#### DIRECTIONS
• 1. Answer these questions about the forum thread on taping sub-contractors:
(a) What three things does Drywalogist say a taper's requirements for a drywall company involve?
(b) What question does PrecisionTaping ask?
(c) What date is shown beside PrecisionTaping's name?
• 2. Copy the passage of the forum thread on taping sub-contractors that opens with the words containing "I would like to discuss" and closes with "want to know?".
• 3. Proceed with the forum thread on taping sub-contractors, picking up after its last line.
─── QUOTED TEXT
# Taping Sub-contractors



## Drywalogist (Jun 1, 2012)

I would like to discuss the overall requirements a taper is expected to do for a drywall company that involves tools, tasks, and time. How far do we go and how much do we let a company push us? 


I recently started for a new company and I would like to compare the opinions expressed over the relationship between a company and a fussy taper.


----------



## PrecisionTaping (Feb 2, 2012)

Start discussing then.
What do you want to know?


----------



## 2buckcanuck (Jul 9, 2010)

Drywalogist said:


> I recently started for a new company and I would like to compare the opinions expressed over the relationship between a company and a fussy taper.


A fussy taper









Were suppose to be fussy









Since when


----------



## 2buckcanuck (Jul 9, 2010)
──────
─── STORED DATA
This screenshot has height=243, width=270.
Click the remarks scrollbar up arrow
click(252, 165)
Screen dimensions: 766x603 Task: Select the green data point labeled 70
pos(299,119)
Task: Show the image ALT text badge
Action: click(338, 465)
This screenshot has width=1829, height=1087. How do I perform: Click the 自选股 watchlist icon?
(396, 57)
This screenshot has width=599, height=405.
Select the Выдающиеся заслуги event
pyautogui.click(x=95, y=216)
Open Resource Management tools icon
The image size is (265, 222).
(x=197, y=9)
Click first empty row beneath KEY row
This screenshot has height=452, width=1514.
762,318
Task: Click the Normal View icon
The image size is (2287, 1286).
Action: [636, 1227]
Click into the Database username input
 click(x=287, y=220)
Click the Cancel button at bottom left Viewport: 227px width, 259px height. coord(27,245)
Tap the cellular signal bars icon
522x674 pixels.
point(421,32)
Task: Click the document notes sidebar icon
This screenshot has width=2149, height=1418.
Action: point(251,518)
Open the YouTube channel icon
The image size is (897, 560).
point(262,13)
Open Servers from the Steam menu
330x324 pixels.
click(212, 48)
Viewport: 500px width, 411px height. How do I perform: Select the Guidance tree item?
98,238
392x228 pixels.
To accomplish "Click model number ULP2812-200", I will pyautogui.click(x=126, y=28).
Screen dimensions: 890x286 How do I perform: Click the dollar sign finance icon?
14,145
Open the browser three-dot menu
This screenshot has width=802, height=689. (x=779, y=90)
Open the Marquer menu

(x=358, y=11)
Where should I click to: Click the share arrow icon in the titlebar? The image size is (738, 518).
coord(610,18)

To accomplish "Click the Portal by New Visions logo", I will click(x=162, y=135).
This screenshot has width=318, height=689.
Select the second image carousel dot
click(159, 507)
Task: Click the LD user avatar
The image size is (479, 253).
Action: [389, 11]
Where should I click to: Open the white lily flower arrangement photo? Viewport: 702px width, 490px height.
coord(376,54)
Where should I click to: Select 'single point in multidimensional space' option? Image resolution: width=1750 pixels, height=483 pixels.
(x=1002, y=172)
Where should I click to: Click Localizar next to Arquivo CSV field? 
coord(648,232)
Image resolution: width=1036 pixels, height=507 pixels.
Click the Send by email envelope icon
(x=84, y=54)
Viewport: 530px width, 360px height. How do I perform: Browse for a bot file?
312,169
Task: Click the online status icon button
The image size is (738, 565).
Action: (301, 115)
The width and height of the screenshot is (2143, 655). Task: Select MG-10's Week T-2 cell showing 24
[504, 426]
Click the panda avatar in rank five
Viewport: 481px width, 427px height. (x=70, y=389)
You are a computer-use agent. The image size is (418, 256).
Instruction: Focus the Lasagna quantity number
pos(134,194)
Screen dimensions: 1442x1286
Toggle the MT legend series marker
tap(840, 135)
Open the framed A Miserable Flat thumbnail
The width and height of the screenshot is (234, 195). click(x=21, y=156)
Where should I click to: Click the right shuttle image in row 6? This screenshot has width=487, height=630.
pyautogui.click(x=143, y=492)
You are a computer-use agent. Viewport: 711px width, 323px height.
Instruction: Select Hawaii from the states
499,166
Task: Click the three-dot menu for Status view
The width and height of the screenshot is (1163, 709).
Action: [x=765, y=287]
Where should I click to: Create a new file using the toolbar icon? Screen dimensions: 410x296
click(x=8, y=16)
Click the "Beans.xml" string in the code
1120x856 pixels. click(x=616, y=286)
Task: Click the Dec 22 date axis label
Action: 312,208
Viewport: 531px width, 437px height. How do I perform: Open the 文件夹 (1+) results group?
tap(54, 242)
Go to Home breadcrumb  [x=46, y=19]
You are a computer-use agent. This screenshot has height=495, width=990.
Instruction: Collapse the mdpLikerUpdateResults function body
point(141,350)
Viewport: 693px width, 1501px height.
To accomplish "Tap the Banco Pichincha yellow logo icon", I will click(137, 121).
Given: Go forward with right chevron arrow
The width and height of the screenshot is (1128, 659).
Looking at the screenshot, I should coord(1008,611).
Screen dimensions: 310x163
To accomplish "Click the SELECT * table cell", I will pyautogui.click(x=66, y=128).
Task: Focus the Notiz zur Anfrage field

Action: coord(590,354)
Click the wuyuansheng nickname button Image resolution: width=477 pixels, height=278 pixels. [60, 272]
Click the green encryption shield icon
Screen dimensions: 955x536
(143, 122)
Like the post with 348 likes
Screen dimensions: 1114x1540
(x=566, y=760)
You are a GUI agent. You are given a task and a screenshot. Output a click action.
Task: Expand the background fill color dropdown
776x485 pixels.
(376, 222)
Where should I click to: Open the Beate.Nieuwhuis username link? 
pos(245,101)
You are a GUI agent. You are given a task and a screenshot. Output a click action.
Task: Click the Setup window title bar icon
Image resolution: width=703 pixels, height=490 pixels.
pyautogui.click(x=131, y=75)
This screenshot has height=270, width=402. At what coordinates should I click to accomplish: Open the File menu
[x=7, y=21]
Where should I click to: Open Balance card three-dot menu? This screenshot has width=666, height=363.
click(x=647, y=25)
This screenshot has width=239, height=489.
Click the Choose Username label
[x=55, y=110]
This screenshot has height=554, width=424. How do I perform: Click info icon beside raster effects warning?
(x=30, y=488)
──────
#### TASK RESPONSES
• 1.
(a) Tools, tasks, and time.
(b) "What do you want to know?"
(c) Feb 2, 2012.

• 2.
I would like to discuss the overall requirements a taper is expected to do for a drywall company that involves tools, tasks, and time. How far do we go and how much do we let a company push us? 


I recently started for a new company and I would like to compare the opinions expressed over the relationship between a company and a fussy taper.


----------



## PrecisionTaping (Feb 2, 2012)

Start discussing then.
What do you want to know?

• 3.
If your a hour worker, just do what your told, If your a piece worker/consignment work, well then....... This thread could have the most posts ever

Rule number one

Never let them know your poor !!!!!!!!!!!!!!

If you do, you will regret it, never beg for a advance in pay either. When they know your broke, they step all over you. They will give you the worst jobs, and try to get you to work for less money too


----------



## Drywalogist (Jun 1, 2012)

Piece work is the only way to make money I think, especially if you like to do it but not get ripped off at the same time. So, getting everything your worth is whats expected but is just like pulling teeth to get.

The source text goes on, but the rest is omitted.